● Written request
Write out the material below as a numbered list, covering only the lines from the one containing "Task: Expand the view options dropdown arrow" down to the one containing "Action: pos(171,8)", both included. Skip blank lines and leave the pictures out.

● The input
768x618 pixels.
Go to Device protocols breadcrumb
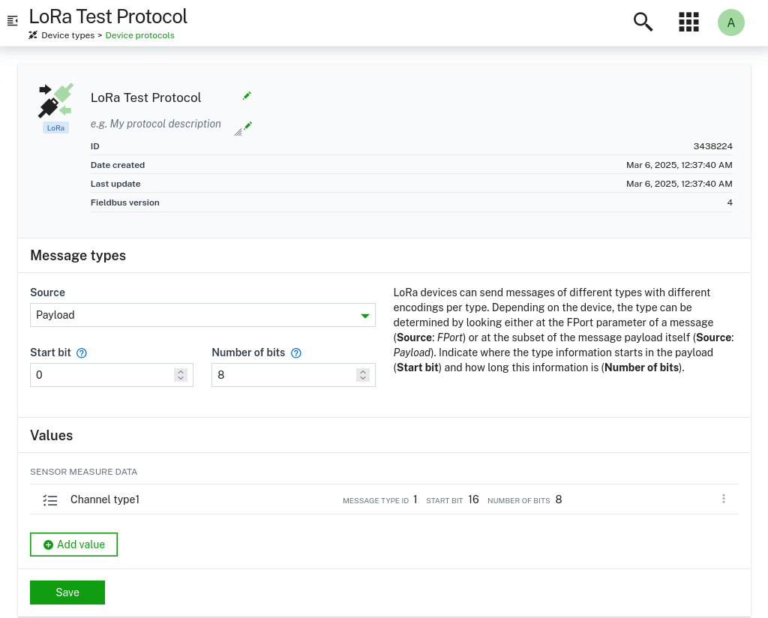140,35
==
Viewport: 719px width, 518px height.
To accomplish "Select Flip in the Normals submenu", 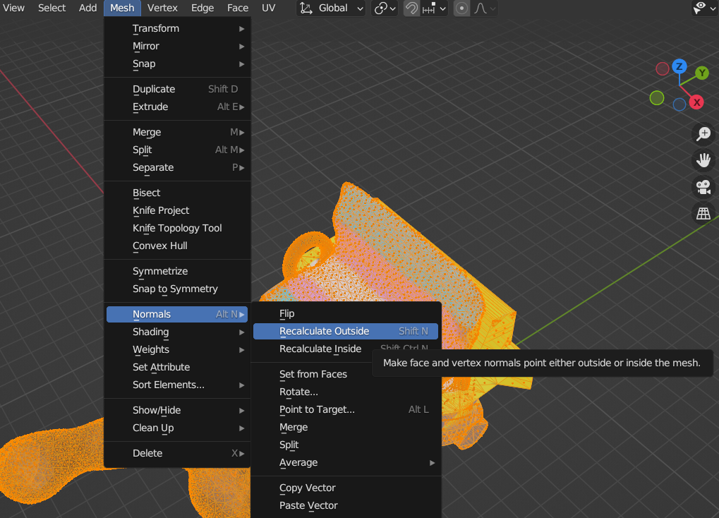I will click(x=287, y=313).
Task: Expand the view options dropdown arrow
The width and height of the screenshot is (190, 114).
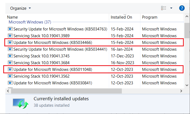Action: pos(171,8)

● Final result
1. Task: Expand the view options dropdown arrow
2. The width and height of the screenshot is (190, 114).
3. Action: pos(171,8)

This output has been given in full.